Top of Dataset records

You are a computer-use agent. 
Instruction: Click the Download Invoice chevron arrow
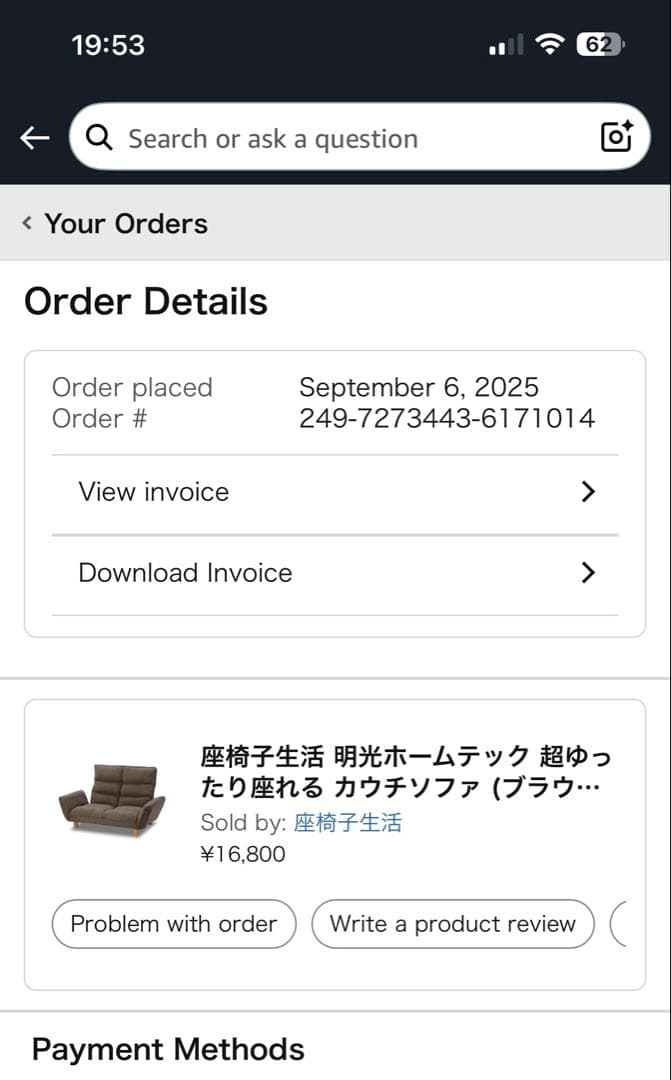click(x=588, y=572)
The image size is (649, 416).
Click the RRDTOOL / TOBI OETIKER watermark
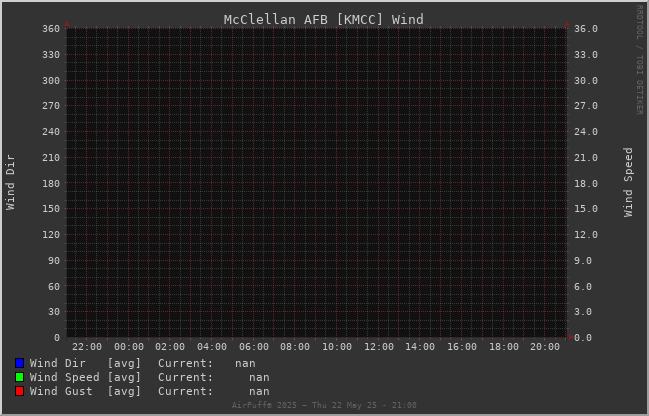pos(639,60)
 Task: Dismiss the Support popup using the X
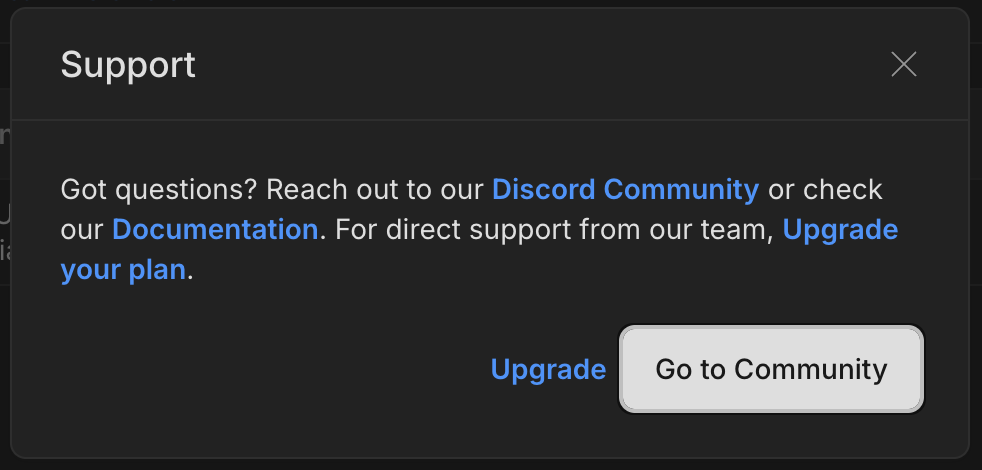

Bottom of Dataset records

• Problem requirements:
Word for word, reproduce all of the entries above and omit the pictures.

• The answer:
You are a computer-use agent. 
Instruction: Click the Download Invoice chevron arrow
click(x=588, y=572)
The image size is (649, 416).
Click the RRDTOOL / TOBI OETIKER watermark
pos(639,60)
 Task: Dismiss the Support popup using the X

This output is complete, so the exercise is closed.